■ ACTION ITEM
All lines from the one with "Click the right knob in Basic Settings" to the end of the data: return those exactly, and only those.

Pixel coordinate grounding data:
○ ○ ○

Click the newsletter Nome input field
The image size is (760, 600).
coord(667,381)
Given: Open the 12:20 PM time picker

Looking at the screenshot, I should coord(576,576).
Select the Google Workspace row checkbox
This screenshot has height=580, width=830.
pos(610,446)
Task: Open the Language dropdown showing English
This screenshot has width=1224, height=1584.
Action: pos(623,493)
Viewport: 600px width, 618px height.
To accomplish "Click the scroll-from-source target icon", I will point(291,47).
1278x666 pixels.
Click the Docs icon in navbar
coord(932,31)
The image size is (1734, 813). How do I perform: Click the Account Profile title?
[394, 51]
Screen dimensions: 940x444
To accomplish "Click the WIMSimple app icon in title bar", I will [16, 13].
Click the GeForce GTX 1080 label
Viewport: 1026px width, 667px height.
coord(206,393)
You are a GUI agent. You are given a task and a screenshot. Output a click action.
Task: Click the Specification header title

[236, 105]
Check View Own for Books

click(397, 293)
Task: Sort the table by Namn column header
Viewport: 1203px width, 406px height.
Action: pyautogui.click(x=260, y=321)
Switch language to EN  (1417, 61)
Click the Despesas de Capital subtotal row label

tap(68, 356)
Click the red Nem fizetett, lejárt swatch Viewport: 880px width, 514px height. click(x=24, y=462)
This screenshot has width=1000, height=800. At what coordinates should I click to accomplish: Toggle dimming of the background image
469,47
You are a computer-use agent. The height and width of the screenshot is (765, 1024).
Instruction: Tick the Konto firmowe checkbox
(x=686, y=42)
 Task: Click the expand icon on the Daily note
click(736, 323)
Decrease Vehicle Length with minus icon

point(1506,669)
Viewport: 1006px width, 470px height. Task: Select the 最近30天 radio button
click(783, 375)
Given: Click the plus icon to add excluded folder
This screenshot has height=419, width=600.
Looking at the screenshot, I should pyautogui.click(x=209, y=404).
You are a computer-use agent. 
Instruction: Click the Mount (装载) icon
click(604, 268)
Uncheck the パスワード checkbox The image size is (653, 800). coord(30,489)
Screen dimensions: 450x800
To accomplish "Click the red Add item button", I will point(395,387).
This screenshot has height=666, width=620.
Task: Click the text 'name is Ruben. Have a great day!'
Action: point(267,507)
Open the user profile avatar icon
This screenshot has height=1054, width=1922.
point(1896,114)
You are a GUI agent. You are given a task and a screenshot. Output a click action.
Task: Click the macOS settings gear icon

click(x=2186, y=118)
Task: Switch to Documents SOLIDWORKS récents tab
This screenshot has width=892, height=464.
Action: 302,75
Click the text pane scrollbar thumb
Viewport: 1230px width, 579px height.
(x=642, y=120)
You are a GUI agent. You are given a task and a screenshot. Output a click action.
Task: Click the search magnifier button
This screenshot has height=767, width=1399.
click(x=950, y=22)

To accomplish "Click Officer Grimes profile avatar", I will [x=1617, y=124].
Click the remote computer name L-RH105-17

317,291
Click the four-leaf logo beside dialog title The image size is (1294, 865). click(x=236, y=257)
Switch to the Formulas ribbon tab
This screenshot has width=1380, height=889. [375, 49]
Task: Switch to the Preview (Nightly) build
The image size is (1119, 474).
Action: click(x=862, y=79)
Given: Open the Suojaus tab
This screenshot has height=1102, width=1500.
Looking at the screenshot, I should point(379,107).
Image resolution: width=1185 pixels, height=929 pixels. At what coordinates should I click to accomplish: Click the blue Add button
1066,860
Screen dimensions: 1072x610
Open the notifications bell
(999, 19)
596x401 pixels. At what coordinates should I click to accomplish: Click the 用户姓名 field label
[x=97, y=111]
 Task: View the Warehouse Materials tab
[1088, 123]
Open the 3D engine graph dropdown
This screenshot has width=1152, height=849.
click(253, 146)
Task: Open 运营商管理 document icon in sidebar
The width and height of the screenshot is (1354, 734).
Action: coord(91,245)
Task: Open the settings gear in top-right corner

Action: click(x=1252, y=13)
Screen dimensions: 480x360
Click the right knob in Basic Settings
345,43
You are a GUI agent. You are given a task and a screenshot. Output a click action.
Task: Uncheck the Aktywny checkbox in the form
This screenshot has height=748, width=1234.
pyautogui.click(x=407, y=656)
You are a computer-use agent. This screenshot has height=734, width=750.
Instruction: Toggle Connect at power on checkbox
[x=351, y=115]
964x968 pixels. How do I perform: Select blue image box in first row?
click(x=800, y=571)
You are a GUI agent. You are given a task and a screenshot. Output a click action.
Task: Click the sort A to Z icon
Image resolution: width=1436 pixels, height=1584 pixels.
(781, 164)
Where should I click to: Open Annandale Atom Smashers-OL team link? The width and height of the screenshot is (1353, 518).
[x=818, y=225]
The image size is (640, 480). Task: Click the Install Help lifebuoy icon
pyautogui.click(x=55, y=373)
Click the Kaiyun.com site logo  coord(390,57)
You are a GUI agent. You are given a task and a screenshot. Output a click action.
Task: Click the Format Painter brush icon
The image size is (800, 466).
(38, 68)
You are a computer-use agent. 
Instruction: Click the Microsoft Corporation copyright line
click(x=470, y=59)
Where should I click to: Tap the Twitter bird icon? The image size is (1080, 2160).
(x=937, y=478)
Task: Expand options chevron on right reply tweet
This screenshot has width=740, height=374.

○ ○ ○

■ SOLUTION TO THIS PROBLEM
Click the right knob in Basic Settings
345,43
You are a GUI agent. You are given a task and a screenshot. Output a click action.
Task: Uncheck the Aktywny checkbox in the form
This screenshot has height=748, width=1234.
pyautogui.click(x=407, y=656)
You are a computer-use agent. This screenshot has height=734, width=750.
Instruction: Toggle Connect at power on checkbox
[x=351, y=115]
964x968 pixels. How do I perform: Select blue image box in first row?
click(x=800, y=571)
You are a GUI agent. You are given a task and a screenshot. Output a click action.
Task: Click the sort A to Z icon
Image resolution: width=1436 pixels, height=1584 pixels.
(781, 164)
Where should I click to: Open Annandale Atom Smashers-OL team link? The width and height of the screenshot is (1353, 518).
[x=818, y=225]
The image size is (640, 480). Task: Click the Install Help lifebuoy icon
pyautogui.click(x=55, y=373)
Click the Kaiyun.com site logo  coord(390,57)
You are a GUI agent. You are given a task and a screenshot. Output a click action.
Task: Click the Format Painter brush icon
The image size is (800, 466).
(38, 68)
You are a computer-use agent. 
Instruction: Click the Microsoft Corporation copyright line
click(x=470, y=59)
Where should I click to: Tap the Twitter bird icon? The image size is (1080, 2160).
(x=937, y=478)
Task: Expand options chevron on right reply tweet
This screenshot has width=740, height=374.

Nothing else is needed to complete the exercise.